Entries drawn from a collection
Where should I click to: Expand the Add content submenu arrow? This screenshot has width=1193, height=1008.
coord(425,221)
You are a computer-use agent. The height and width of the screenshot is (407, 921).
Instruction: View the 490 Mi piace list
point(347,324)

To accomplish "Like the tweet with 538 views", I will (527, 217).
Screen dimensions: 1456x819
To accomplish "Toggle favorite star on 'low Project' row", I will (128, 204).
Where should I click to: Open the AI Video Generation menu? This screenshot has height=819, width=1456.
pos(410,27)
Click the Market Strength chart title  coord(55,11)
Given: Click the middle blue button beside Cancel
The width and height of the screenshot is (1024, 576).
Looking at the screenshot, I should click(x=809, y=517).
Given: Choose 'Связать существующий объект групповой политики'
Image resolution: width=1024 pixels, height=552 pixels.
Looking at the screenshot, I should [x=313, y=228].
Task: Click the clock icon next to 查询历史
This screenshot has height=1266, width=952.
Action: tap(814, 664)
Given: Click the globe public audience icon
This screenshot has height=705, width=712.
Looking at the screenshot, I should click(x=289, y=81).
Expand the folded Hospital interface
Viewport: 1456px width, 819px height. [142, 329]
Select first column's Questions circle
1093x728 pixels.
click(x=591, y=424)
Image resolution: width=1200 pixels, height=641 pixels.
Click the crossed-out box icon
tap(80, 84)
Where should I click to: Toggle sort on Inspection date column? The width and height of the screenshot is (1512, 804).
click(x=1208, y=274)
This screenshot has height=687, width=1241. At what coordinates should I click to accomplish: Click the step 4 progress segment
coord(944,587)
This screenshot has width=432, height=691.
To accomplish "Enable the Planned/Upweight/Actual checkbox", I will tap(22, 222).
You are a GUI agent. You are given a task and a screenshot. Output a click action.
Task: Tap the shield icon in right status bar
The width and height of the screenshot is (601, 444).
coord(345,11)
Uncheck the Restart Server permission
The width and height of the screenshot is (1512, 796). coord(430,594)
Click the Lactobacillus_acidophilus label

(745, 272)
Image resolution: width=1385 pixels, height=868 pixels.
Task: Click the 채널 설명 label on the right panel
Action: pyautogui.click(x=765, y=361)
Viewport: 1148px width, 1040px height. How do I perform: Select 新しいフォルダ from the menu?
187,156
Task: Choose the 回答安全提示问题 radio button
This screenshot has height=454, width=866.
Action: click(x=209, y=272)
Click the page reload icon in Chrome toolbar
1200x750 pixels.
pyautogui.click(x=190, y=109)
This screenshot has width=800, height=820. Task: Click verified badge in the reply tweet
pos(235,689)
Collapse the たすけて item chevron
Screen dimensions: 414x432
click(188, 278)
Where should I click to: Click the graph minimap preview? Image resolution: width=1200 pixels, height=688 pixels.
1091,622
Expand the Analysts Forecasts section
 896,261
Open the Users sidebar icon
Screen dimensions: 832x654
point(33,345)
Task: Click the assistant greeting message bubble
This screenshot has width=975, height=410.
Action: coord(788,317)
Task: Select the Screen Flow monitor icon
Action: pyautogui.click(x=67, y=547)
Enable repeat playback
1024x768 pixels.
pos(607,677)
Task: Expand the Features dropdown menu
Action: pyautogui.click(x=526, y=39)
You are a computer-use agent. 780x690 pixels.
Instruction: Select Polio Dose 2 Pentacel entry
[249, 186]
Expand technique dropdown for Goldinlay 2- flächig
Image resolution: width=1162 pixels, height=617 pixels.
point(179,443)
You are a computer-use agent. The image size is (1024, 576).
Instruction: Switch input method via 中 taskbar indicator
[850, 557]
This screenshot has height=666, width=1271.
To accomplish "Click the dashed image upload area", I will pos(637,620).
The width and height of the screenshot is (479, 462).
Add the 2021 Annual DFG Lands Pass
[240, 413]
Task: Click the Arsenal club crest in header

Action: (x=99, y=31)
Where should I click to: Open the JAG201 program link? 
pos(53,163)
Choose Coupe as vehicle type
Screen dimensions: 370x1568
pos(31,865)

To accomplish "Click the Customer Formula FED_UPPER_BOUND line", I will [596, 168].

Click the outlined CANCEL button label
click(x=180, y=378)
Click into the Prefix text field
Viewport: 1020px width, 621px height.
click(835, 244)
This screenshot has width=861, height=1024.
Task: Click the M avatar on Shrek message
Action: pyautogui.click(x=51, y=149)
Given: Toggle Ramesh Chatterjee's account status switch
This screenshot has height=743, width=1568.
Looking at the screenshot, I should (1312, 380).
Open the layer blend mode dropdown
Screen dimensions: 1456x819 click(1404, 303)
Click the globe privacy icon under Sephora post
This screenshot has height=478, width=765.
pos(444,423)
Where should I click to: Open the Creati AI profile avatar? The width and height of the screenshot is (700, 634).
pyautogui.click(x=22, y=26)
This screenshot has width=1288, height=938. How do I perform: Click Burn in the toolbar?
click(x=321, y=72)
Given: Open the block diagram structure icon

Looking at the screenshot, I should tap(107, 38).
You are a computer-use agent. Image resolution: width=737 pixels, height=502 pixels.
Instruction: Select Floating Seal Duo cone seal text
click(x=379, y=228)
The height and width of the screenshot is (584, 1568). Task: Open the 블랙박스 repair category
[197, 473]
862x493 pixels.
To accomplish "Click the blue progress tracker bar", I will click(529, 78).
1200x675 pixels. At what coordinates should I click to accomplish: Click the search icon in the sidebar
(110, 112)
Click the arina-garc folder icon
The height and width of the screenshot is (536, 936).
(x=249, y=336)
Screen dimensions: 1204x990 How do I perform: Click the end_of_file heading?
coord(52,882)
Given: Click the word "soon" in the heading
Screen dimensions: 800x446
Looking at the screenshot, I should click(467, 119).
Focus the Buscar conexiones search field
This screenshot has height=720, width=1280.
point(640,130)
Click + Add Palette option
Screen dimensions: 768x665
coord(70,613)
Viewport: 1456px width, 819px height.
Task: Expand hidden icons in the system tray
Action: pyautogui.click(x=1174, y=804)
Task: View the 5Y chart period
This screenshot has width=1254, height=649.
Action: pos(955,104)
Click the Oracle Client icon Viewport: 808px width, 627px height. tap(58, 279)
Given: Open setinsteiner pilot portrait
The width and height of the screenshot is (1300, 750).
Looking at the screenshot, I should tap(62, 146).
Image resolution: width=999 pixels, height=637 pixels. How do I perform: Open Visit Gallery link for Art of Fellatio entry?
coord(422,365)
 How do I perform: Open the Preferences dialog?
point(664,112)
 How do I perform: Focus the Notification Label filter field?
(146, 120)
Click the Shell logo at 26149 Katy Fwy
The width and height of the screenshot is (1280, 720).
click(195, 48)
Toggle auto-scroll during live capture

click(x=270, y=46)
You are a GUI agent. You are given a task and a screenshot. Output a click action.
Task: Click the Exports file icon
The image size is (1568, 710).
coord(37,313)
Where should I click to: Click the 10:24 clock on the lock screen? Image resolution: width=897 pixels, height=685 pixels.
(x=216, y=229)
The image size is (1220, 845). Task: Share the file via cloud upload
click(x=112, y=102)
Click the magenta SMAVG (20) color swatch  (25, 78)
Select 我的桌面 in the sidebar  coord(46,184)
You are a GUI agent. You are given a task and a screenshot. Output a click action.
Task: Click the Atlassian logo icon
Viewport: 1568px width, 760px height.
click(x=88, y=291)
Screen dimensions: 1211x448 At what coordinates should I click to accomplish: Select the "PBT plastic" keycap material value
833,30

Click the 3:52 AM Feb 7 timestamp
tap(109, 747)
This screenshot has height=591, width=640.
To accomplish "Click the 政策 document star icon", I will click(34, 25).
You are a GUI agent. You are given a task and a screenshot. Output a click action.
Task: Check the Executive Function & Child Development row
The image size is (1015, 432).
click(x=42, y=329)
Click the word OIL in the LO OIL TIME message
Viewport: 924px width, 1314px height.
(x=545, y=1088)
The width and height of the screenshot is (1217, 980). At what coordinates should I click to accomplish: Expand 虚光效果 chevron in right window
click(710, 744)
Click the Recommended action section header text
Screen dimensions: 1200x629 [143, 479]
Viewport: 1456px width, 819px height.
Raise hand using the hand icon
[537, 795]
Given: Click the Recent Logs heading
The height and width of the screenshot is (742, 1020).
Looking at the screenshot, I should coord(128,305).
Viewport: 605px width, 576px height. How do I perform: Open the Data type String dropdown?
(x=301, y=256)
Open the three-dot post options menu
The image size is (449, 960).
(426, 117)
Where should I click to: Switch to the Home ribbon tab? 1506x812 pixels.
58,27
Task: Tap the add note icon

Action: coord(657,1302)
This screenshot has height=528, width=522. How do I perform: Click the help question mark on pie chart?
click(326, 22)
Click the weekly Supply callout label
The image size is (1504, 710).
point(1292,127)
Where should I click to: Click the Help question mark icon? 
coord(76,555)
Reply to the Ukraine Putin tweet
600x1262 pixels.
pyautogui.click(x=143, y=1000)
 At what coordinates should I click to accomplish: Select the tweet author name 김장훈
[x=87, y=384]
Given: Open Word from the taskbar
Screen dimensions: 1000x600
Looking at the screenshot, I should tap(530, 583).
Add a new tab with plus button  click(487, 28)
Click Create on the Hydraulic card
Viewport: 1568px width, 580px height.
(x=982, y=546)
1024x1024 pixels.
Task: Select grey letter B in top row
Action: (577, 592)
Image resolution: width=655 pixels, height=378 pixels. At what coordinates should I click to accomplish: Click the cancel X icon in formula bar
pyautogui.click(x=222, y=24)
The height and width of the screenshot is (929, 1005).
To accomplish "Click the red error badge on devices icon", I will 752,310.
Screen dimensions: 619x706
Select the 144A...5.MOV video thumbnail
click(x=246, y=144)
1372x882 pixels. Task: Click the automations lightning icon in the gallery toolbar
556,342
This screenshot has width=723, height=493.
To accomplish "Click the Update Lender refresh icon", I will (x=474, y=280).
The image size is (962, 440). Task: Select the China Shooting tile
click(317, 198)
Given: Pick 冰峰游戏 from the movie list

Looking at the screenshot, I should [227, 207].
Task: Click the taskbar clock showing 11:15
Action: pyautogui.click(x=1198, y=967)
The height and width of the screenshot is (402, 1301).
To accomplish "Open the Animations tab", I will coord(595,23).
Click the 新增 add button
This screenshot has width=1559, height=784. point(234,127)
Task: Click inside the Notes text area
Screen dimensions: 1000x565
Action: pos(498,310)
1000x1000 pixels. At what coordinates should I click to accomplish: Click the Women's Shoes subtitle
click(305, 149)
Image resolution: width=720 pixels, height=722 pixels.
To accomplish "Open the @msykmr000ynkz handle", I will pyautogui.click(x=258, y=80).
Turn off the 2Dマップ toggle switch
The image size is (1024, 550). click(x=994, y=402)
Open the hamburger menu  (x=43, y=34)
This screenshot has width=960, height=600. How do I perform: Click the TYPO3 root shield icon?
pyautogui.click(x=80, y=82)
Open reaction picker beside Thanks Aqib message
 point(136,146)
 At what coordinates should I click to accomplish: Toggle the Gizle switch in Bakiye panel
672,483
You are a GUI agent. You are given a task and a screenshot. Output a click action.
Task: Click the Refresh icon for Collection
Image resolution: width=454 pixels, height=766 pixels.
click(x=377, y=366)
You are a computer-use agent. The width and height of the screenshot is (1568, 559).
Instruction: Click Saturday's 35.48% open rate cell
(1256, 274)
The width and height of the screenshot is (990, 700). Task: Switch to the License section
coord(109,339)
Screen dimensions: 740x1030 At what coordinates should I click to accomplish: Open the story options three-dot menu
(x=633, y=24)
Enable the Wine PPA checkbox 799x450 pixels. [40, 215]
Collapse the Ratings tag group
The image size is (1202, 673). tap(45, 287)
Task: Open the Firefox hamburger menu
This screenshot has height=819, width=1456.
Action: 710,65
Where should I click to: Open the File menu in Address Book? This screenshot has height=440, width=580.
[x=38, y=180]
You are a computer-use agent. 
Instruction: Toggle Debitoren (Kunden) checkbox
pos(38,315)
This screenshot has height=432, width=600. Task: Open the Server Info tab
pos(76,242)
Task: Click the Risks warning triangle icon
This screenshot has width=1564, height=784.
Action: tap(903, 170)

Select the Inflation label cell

*Aim of the task*: Please rewrite the lines between the one holding "1200x675 pixels. At" and the one holding "coord(52,882)", inclusive, replacing "sidebar" with "toolbar" and leaving everything else unchanged.

*Worked answer*:
1200x675 pixels. At what coordinates should I click to accomplish: Click the search icon in the toolbar
(110, 112)
Click the arina-garc folder icon
The height and width of the screenshot is (536, 936).
(x=249, y=336)
Screen dimensions: 1204x990 How do I perform: Click the end_of_file heading?
coord(52,882)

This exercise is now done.